[Opening Provided text section]

Hawking’s prediction was a first crucial step in a series of insights about black holes that have transformed modern physics. At stake is whether Einsteinian gravity, which shapes the larger universe, plays by the same rules as quantum mechanics, the paradoxical rules that prevail inside the atom.

A confirmation of Hawking’s prediction was published this summer in Physical Review Letters. A team led by Maximiliano Isi, a physicist at the Massachusetts Institute of Technology, and his colleagues had spent years digging into the details of the LIGO results, and in July the scientists finally announced that Hawking was right, at least for this particular black hole collision.

“It’s an exciting test because it’s a long-desired result that cannot be achieved in a lab on Earth,” Matthew Giesler, a researcher at Cornell University and part of Isi’s team, said in an email. “This test required studying the merger of two black holes over a billion light-years away and simply could not be accomplished without LIGO and its unprecedented detectors.” Nobody claims to know the mind of the Nobel Prize committee, and the names of people nominated for the prize are held secret for another 50 years. But many scientists agree that Isi’s confirmation of Hawking’s prediction could have made Hawking — and his co-authors on a definitive paper about it — eligible for a Nobel Prize. But the Nobel Prize cannot be awarded posthumously. Isi’s result came too late.

[Closing Provided text section]
[Opening Given data section]

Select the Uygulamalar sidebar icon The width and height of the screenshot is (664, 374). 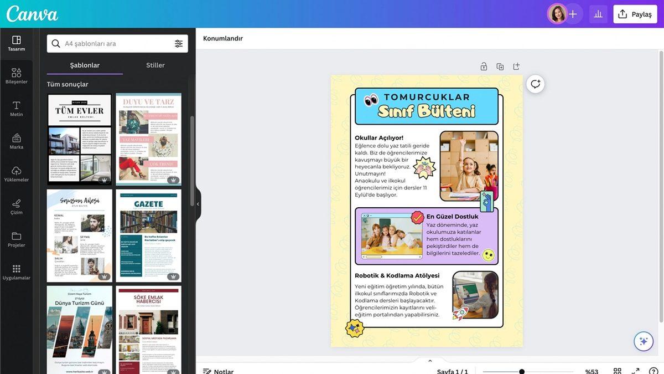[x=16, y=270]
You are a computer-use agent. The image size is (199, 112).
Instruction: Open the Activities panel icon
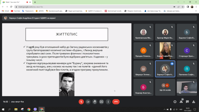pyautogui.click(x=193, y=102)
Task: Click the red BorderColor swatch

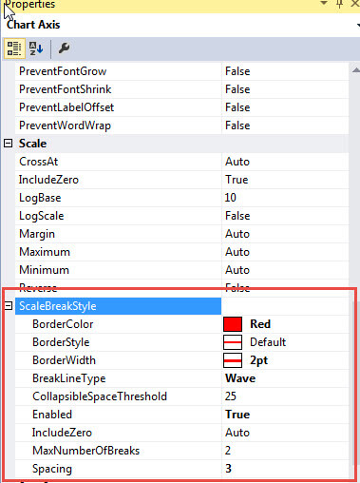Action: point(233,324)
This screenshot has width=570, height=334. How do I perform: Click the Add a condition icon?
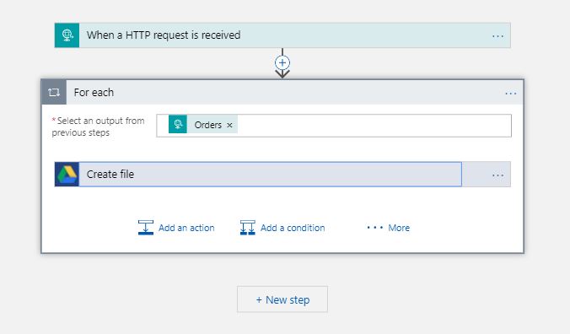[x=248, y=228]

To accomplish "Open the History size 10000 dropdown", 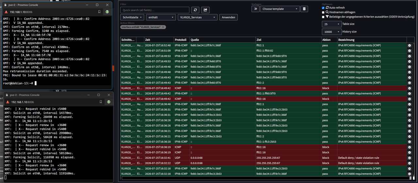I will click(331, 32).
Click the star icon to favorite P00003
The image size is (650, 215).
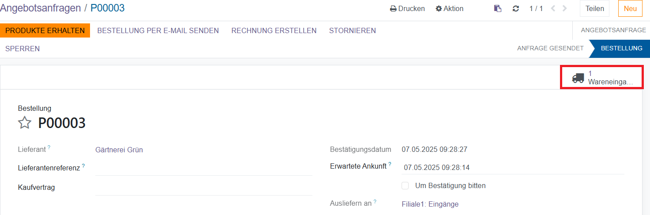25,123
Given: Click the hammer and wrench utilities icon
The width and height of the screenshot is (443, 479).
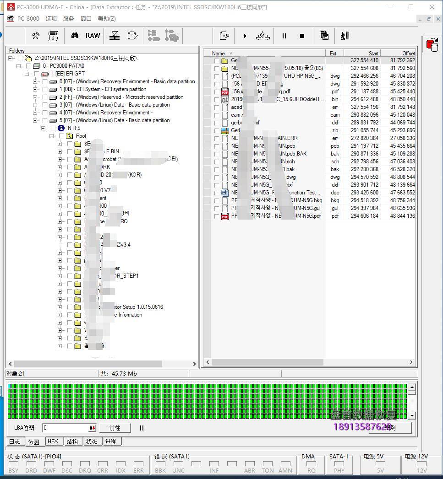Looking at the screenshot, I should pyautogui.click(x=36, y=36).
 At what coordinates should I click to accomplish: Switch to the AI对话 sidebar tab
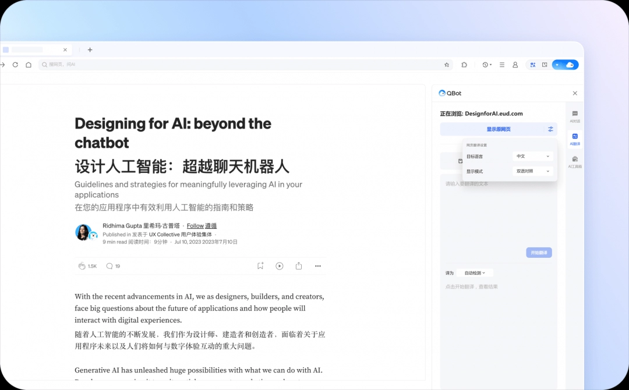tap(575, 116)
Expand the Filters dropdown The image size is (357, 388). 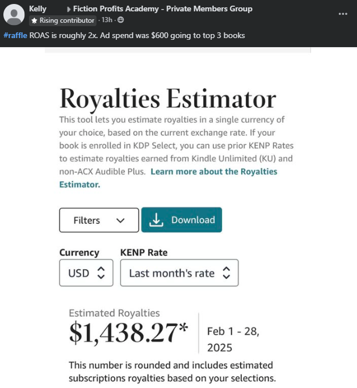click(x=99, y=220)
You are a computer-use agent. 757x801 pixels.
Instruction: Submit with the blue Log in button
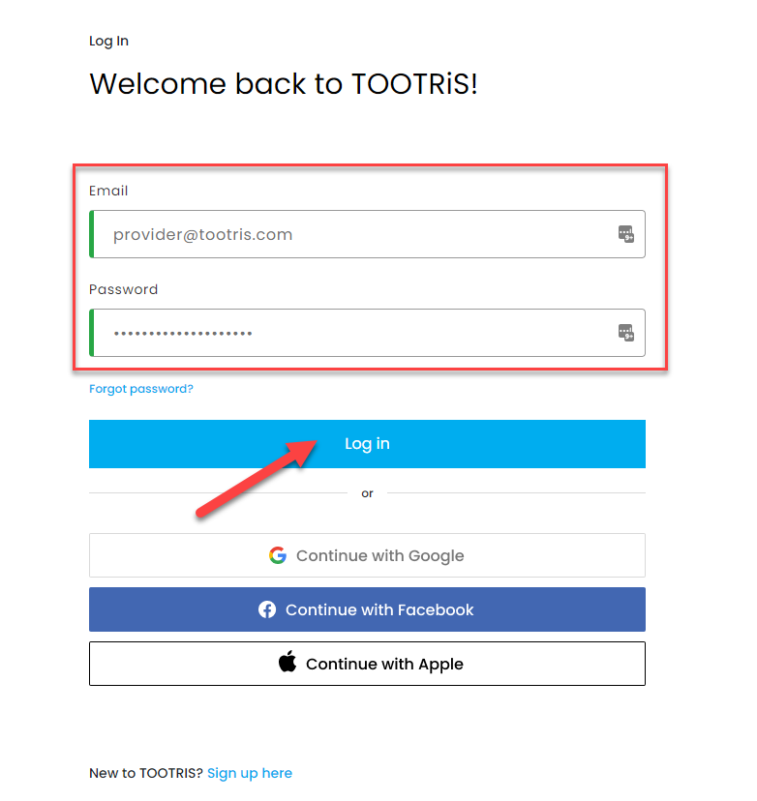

[Closing Given data section]

• **Set of tasks**:
- a) Change "modern physics" to "contemporary physics" in the passage on Hawking’s black hole prediction, and give the part starting with "Hawking’s prediction was a" and going on through "inside the atom." again.
- b) Shorten the paragraph of the passage on Hawking’s black hole prediction that begins "A confirmation of Hawking’s prediction" while keeping its main facts.
- c) Can you continue the passage on Hawking’s black hole prediction from where it stops?
The lines after the passage on Hawking’s black hole prediction are separate material.

• **Answers to the exercises**:
- a)
Hawking’s prediction was a first crucial step in a series of insights about black holes that have transformed contemporary physics. At stake is whether Einsteinian gravity, which shapes the larger universe, plays by the same rules as quantum mechanics, the paradoxical rules that prevail inside the atom.

- b) Physical Review Letters published a confirmation of Hawking’s prediction this summer. After years of studying the LIGO results, a team led by Massachusetts Institute of Technology physicist Maximiliano Isi announced in July that Hawking was right, at least for this particular black hole collision.

- c)
The story begins in 1970, as Hawking was getting ready for bed one evening — an arduous task for a man already half paralysed with amyotrophic lateral sclerosis, or Lou Gehrig’s disease. He had been thinking about black holes — objects with gravity so strong that not even light can escape them, according to Albert Einstein’s theory of general relativity. They are portholes to infinity.

Hawking would not be the first scientist to have died too soon for a possible Nobel Prize. “I have been told that the Nobel committee regretted not giving a prize to Hubble,” Michael Turner, a prominent cosmologist now working for the Kavli Foundation in Los Angeles, wrote in an email, referring to astronomer Edwin Hubble, who discovered the expansion of the universe. “But he died first.” Hawking rests next to Isaac Newton and Charles Darwin in Westminster Abbey. Maybe that’s better than spending a winter in Stockholm.